Apache Tika: 1 point Oh!
Apache Tika, since April 2010 an ASF top level project, and a thriving Apache community has made tremendous strides over the past 4 years to grow and mature into a leading text extraction library, and content detection framework. Tika is used in a number of search projects, in a number of data management systems, and in a number of domains.
Those domains span from the technical industry to domains of science and within the federal government.
Tika has been used as a teaching platform for computer science graduate students, has been used to unlock information from NASA images, and from the National Cancer Institute, and has also been used to provide rich meaning and information representation of content captured in pervasive document repositories and warehouses. These are only some of Tika's broad applications.
In November, we hope to have released Tika 1.0. This will coincide with a number of other properties that demonstrate Tika has reached the point of a mature community, including:
1. Concrete, stable features, and core interfaces.

****************************************

▶ _Work to complete_:
Update the Apache Tika passage starting with "Those domains span" and going on through "and core interfaces.", changing "repositories" to "archives".

▶ _Source material_:
****************************************

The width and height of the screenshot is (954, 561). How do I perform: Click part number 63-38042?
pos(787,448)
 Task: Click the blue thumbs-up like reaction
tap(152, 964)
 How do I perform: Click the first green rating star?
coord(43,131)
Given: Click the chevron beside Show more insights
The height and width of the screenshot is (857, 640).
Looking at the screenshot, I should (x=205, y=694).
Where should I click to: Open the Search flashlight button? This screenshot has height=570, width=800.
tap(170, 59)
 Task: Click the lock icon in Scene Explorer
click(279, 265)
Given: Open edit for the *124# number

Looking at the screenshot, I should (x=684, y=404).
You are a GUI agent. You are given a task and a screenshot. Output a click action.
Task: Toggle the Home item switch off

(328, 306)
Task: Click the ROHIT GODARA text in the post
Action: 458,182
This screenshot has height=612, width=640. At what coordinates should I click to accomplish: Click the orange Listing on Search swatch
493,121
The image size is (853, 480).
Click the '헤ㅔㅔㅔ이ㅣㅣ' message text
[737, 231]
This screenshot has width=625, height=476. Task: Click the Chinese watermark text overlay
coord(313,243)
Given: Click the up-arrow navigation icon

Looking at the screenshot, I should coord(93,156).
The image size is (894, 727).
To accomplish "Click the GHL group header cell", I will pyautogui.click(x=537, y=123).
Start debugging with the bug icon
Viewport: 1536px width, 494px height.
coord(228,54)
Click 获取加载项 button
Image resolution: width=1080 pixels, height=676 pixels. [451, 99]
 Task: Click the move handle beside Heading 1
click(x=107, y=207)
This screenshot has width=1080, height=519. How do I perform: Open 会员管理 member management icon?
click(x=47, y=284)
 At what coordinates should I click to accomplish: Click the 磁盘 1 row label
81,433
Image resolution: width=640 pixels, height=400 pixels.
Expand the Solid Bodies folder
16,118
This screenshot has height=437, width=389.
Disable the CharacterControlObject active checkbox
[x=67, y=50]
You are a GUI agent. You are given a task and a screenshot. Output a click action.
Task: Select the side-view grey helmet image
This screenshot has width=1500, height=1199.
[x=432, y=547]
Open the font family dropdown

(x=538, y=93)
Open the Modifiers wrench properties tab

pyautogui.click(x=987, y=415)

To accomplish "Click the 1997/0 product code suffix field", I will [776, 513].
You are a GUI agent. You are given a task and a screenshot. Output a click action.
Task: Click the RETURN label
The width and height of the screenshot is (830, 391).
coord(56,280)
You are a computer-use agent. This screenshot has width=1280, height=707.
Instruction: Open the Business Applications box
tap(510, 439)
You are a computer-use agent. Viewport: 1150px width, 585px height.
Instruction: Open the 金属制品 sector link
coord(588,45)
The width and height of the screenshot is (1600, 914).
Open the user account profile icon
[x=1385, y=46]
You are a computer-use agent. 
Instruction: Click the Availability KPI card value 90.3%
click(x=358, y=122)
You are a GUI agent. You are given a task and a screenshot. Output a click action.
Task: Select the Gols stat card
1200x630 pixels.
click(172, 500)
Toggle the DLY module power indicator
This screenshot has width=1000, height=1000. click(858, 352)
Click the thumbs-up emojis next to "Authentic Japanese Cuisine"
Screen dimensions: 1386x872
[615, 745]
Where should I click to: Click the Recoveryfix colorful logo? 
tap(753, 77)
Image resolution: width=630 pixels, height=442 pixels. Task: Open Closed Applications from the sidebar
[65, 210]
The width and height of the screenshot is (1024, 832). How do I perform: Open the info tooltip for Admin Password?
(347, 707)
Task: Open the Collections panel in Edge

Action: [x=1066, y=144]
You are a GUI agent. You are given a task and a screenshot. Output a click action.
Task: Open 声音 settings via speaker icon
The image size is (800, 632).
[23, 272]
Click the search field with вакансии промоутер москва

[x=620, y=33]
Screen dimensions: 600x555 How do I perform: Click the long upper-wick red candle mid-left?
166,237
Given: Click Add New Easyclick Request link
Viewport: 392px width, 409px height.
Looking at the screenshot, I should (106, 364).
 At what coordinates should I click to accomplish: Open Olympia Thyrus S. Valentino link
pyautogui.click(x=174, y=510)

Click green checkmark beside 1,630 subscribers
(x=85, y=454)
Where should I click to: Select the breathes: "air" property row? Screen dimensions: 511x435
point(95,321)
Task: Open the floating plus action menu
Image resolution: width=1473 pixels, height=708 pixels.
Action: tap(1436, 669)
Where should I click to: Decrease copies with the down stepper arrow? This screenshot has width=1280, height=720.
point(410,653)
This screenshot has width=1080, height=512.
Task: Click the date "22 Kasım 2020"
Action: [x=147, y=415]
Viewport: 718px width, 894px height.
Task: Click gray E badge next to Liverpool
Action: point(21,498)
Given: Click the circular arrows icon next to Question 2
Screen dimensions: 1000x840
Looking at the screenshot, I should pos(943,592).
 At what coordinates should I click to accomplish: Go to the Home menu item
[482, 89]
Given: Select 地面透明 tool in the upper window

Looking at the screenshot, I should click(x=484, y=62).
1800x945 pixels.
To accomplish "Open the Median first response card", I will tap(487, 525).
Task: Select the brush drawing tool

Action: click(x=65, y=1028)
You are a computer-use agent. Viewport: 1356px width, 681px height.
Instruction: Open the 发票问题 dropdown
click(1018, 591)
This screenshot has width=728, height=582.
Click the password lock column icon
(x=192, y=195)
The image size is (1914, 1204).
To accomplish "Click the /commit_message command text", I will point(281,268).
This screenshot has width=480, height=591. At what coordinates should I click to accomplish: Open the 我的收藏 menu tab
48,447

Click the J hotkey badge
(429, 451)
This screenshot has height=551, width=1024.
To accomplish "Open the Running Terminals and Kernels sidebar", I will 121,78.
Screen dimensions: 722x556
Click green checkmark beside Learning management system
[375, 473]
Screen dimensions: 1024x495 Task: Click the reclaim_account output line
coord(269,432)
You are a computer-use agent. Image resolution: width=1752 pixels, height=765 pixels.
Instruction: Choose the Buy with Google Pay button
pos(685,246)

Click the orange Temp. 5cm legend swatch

****************************************

▶ _Exercise answer_:
Those domains span from the technical industry to domains of science and within the federal government.
Tika has been used as a teaching platform for computer science graduate students, has been used to unlock information from NASA images, and from the National Cancer Institute, and has also been used to provide rich meaning and information representation of content captured in pervasive document archives and warehouses. These are only some of Tika's broad applications.
In November, we hope to have released Tika 1.0. This will coincide with a number of other properties that demonstrate Tika has reached the point of a mature community, including:
1. Concrete, stable features, and core interfaces.